STATED EXERCISE
Please reproduce the stretch of the material from the line containing "442x360 pixels. Task: Tap the" through the line containing "tap(47, 207)", word for word.

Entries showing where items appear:
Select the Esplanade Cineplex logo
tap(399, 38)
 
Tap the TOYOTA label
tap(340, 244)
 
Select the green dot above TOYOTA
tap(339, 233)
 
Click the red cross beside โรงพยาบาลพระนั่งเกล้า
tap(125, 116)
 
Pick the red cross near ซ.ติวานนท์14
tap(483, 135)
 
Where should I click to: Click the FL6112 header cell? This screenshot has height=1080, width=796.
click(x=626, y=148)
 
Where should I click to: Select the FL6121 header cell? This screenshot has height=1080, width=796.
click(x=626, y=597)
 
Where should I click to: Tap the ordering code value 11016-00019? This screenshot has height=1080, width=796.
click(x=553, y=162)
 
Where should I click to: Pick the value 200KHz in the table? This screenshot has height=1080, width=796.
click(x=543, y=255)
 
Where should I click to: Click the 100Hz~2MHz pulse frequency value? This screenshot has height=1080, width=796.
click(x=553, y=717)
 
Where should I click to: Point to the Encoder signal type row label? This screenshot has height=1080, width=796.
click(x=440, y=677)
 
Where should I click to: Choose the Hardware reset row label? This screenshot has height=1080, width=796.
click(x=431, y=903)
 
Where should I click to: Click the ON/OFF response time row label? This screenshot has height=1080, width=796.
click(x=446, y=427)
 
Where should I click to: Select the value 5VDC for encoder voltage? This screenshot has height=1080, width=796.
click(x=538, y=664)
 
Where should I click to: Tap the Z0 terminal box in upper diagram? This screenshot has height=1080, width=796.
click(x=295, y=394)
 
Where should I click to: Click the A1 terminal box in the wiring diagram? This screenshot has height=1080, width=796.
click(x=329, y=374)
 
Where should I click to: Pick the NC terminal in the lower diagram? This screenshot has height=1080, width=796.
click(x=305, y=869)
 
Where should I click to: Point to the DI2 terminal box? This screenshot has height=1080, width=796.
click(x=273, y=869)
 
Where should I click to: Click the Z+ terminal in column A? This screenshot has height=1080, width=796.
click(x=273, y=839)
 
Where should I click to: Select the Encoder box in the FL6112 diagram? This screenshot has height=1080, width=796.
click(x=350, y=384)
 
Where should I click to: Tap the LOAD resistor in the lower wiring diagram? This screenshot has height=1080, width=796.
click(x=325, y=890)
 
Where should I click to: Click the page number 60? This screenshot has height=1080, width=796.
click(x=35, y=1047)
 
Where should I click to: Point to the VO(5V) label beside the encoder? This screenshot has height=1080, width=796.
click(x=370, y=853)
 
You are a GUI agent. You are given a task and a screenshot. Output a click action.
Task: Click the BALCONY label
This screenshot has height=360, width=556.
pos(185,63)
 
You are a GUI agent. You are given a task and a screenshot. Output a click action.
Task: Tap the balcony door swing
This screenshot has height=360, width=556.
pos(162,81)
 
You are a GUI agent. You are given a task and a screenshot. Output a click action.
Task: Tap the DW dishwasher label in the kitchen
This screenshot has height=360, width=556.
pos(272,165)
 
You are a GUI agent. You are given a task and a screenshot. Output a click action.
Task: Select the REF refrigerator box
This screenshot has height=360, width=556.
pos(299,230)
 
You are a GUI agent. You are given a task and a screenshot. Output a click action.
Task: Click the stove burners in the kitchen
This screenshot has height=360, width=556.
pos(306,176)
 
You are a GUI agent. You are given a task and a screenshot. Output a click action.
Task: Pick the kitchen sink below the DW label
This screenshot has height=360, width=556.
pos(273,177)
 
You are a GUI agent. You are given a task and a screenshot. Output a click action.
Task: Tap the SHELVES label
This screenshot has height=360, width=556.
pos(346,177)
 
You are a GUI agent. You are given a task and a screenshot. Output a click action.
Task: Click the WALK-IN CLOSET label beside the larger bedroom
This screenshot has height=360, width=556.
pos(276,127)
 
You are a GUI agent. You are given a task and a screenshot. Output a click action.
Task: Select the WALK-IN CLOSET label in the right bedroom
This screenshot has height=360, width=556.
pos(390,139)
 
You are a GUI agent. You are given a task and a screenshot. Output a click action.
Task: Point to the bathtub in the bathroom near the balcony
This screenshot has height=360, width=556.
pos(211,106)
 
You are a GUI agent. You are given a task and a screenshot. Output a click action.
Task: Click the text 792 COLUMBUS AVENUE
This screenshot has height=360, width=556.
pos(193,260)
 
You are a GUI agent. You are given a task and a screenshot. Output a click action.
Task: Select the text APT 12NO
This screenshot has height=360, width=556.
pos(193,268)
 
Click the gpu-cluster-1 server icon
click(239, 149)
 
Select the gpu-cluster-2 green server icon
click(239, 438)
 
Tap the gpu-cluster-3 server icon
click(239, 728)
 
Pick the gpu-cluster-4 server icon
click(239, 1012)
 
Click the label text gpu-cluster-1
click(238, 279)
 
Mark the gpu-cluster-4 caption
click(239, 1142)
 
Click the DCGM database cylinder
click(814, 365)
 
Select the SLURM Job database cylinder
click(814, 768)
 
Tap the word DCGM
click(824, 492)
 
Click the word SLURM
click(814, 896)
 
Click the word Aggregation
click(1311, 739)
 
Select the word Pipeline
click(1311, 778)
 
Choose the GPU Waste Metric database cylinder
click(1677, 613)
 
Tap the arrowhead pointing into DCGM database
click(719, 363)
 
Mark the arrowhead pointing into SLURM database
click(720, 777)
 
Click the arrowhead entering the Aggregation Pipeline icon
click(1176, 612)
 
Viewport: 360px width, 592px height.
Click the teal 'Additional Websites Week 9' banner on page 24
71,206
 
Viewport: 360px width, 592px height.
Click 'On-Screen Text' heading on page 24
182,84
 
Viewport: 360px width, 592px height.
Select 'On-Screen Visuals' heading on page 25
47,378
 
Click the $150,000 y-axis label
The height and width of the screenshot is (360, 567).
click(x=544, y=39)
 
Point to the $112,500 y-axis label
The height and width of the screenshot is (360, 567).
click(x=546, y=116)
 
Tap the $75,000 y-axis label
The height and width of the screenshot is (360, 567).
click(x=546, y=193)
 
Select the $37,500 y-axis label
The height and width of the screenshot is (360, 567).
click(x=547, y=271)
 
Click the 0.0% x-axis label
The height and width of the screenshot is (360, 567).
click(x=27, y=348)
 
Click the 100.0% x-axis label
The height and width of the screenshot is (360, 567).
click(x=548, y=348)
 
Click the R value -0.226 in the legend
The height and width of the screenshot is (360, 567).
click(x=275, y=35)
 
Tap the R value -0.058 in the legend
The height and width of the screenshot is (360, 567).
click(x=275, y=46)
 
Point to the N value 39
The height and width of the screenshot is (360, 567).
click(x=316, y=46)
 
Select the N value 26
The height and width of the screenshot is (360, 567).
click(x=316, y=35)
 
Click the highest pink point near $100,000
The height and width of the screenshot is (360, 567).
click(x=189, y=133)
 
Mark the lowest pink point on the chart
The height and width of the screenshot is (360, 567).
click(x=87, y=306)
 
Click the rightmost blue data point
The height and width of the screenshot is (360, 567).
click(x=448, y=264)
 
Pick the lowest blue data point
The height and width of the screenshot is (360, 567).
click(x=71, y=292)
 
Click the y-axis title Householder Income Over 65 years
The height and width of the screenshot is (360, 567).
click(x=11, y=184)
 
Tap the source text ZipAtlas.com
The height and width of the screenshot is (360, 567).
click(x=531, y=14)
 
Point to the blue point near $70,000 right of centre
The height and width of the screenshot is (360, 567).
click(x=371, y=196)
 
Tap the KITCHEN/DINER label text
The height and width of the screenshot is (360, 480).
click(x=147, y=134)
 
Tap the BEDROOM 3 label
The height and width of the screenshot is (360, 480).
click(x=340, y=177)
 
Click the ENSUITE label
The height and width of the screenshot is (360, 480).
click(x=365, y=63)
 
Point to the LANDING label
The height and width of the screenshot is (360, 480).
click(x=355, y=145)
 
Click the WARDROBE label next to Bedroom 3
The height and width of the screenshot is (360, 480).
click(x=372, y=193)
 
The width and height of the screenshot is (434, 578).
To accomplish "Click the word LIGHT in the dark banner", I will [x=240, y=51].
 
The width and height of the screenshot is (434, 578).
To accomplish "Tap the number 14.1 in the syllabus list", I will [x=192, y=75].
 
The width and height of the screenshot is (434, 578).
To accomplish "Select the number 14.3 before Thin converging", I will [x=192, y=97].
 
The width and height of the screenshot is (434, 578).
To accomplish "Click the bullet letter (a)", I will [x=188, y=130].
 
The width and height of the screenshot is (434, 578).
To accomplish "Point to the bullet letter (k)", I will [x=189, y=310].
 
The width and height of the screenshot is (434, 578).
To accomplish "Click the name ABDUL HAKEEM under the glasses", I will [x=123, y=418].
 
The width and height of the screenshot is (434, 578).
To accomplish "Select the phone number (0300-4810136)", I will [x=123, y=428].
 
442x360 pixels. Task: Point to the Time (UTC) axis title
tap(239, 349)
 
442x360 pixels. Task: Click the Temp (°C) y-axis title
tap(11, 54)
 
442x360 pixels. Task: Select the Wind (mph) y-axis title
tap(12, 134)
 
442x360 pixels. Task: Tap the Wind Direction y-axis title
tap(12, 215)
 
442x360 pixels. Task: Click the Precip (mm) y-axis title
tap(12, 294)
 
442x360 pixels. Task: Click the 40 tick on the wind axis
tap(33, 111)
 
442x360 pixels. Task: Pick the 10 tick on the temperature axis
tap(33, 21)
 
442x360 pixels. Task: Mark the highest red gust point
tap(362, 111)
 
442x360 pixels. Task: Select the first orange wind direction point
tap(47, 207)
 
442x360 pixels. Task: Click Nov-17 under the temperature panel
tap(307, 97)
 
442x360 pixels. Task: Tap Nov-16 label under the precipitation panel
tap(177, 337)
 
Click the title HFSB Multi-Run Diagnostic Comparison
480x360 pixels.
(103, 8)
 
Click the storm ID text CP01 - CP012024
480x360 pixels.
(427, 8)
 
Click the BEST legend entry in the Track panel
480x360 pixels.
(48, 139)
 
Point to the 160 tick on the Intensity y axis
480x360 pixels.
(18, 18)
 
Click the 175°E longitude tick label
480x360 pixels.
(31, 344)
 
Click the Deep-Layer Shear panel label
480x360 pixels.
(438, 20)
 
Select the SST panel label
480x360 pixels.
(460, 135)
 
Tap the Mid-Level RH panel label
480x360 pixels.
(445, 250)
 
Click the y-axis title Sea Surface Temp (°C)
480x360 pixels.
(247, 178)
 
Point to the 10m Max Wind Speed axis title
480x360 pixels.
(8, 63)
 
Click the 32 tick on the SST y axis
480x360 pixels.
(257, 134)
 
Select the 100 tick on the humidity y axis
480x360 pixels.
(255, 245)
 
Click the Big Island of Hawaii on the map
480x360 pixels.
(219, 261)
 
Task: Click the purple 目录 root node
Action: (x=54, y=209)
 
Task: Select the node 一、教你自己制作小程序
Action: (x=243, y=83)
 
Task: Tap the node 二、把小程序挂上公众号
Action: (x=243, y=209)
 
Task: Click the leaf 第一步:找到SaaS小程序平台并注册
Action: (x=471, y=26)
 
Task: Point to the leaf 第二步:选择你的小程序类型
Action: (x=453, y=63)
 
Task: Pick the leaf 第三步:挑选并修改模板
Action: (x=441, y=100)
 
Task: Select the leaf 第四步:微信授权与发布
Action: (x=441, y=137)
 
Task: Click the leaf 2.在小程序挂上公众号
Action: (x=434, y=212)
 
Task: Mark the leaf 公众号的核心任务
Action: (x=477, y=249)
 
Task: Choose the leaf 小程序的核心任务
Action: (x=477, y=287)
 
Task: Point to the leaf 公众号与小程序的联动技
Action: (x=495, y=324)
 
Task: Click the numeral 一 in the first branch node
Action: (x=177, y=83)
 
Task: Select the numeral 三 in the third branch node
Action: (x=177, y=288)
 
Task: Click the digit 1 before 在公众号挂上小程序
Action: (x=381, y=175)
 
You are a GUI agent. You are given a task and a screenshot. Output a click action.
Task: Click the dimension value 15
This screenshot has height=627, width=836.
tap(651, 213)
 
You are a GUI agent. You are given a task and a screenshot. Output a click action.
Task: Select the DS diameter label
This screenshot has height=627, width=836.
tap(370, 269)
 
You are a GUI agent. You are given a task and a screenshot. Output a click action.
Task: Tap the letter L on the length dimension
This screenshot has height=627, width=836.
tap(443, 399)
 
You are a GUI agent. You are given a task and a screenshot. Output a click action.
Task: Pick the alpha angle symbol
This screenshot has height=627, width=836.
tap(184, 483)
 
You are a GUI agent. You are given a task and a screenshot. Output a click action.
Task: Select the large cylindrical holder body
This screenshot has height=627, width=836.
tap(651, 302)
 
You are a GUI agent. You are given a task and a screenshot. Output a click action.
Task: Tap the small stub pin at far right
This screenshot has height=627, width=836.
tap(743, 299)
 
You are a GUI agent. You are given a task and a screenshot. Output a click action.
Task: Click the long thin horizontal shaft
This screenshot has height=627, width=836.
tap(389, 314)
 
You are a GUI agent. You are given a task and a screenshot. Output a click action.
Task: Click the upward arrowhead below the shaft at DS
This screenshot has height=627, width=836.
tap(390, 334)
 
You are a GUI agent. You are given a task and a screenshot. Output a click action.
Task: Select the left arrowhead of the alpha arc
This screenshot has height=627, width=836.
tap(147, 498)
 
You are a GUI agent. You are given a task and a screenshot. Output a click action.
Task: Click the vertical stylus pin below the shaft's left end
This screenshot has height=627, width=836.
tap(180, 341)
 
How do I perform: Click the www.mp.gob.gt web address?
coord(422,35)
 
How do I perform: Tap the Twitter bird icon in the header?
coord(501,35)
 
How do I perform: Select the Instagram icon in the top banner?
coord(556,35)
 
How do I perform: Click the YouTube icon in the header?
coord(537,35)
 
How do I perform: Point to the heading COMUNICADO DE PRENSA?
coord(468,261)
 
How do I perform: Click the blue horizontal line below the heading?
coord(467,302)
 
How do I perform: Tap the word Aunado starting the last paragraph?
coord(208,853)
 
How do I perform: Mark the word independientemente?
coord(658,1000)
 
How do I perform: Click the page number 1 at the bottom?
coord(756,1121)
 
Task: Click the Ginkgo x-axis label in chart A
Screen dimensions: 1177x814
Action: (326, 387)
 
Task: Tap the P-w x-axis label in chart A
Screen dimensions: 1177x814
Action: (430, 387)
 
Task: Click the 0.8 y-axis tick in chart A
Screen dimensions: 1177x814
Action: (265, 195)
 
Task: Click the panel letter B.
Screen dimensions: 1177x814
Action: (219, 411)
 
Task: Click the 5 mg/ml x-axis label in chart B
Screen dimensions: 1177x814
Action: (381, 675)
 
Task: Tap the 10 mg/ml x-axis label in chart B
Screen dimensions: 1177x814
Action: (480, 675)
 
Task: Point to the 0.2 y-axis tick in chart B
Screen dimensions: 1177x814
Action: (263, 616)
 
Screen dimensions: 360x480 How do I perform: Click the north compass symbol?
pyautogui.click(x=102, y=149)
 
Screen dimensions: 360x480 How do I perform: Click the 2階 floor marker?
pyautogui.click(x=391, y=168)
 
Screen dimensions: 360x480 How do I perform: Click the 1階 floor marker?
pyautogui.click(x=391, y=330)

WRITTEN ANSWER
442x360 pixels. Task: Tap the Wind Direction y-axis title
tap(12, 215)
 
442x360 pixels. Task: Click the Precip (mm) y-axis title
tap(12, 294)
 
442x360 pixels. Task: Click the 40 tick on the wind axis
tap(33, 111)
 
442x360 pixels. Task: Pick the 10 tick on the temperature axis
tap(33, 21)
 
442x360 pixels. Task: Mark the highest red gust point
tap(362, 111)
 
442x360 pixels. Task: Select the first orange wind direction point
tap(47, 207)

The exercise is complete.